The planning of a future network of ecosystem-based programs should strive to harmonize monitoring design and measurement protocols and to accommodate a common set of ‘essential biodiversity variables’ (Pereira et al. 2013). However, the fact that the ecosystems are structurally and functionally heterogeneous across sub-zones and regions of the tundra biome, as well as partly subjected to different external drivers of change, implies also a need for site-specific efforts to focus on site-specific processes and components of the ecosystem. Ecosystem-based monitoring should be guided by the best empirical knowledge and most plausible hypotheses regarding key drivers, processes and trends in the focal ecosystem (Lindenmayer & Likens 2009). In order to be relevant to stakeholders, managers and policy makers, those drivers and components of the ecosystem that actually can be amenable to actions in ecosystem-based management ought to be given particular attention in monitoring programs (Westgate et al. 2013).
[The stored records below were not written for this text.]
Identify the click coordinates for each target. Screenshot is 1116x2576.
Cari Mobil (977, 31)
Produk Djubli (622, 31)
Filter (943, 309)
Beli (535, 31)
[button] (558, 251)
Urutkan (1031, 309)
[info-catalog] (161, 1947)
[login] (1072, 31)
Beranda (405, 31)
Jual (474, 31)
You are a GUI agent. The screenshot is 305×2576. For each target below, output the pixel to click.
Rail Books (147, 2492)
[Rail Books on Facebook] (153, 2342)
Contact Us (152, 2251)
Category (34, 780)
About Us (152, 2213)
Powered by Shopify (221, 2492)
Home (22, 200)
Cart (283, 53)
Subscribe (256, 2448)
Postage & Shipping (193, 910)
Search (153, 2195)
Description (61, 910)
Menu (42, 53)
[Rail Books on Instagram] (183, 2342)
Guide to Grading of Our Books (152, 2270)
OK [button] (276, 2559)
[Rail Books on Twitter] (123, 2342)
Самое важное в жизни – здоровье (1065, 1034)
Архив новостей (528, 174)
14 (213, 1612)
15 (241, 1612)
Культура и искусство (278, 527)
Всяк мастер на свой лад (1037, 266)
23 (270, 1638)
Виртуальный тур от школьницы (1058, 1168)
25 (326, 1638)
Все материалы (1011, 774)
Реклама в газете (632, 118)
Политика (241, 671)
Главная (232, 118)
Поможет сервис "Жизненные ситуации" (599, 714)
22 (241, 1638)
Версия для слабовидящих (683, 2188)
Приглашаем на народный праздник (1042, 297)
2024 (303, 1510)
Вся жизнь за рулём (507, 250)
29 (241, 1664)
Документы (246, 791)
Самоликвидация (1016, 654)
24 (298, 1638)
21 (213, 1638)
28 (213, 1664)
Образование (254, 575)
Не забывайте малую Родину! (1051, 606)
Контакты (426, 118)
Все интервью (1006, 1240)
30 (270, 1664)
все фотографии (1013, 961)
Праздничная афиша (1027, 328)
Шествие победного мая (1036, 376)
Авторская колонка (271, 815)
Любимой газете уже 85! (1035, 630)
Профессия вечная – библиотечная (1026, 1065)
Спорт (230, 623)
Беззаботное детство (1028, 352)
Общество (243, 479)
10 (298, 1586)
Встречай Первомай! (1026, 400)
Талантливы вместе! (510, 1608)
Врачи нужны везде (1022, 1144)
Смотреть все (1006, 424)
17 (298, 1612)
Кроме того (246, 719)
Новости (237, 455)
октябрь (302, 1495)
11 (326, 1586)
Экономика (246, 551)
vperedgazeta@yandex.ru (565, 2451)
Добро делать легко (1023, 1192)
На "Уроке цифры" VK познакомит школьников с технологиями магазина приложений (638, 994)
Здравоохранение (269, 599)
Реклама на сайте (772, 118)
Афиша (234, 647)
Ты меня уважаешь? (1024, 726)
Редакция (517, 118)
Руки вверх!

The magnitude of climate warming in the Arctic during the present century may become as extreme as 10 °C. However, the projected temperatures and precipitation patterns vary so much between different models and geographic regions (Overland et al. 2011, Xu et al. 2013) that one may question the value of the many attempts now taken to derive explicit model-based predictions about how Arctic species and ecosystems will respond. Moreover, the combination of unprecedented rates of climate change, abnormal levels of other stressors, evolution of novel climates Williams et al. 2007) and ecosystem structures (Macias-Fauria et al. 2012) accentuate the possibility that present knowledge about past changes, contemporary ecosystems states and trends may have little bearing on what will become the future states of terrestrial high latitude ecosystems (Post 2013b). In such a dire situation it becomes crucial to establish flexible observation systems to enable real-time detection, documentation and understanding of cause-effect relations (Ims et al. 2013). The framework of adaptive monitoring as proposed by Lindenmayer et al. (2010) may be particularly suitable in the context of ecosystems as likely to be prone to uncertainties and surprises as those currently located in the terrestrial Arctic.